The bike lane on SE Madison St. as it approaches the Hawthorne Bridge just got a three-foot buffer this morning. This is one of a trio of projects coming to the east and westbound approaches that we can expect in the next few months as part of a joint effort by Multnomah County (they own/manage the bridge) and the Portland Bureau of Transportation (PBOT) to improve bike access.
This first phase has added a three-foot buffer to the existing six-foot wide bikeway on Madison west of SE Grand Ave.

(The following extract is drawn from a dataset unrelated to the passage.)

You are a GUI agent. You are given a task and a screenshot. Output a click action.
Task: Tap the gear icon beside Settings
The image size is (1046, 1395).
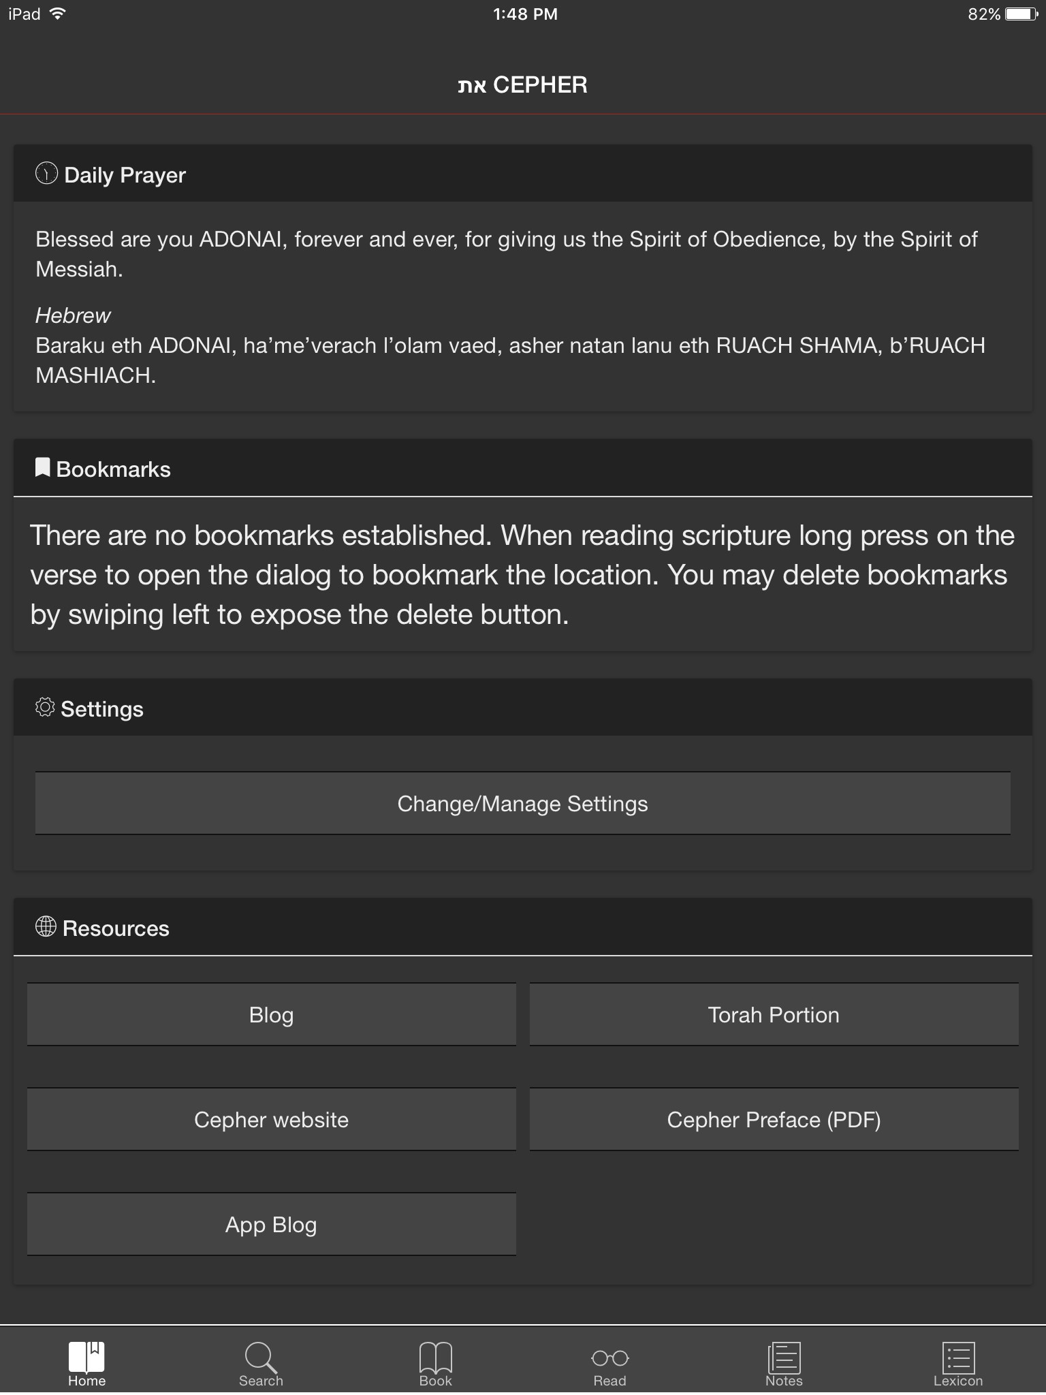(45, 708)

According to the County, the new striping, “will provide greater separation for westbound bicyclists and motor vehicles on the popular bike bridge.”
The new striping begins where the existing, double-wide bike lane ends just west of Grand Ave and it continues all the way to where the bike lane transitions up onto the sidewalk at the TriMet bus stop (above SE Water Ave). The plans call for chevron marks inside the buffered zone (see work order below); but as of this morning those markings were not there*. When I observed the area this morning, I noticed many people on bikes using the new buffer zone as a passing lane.
There are no plans to install plastic bollards or any other type of material that would create a physical (not just paint) separation.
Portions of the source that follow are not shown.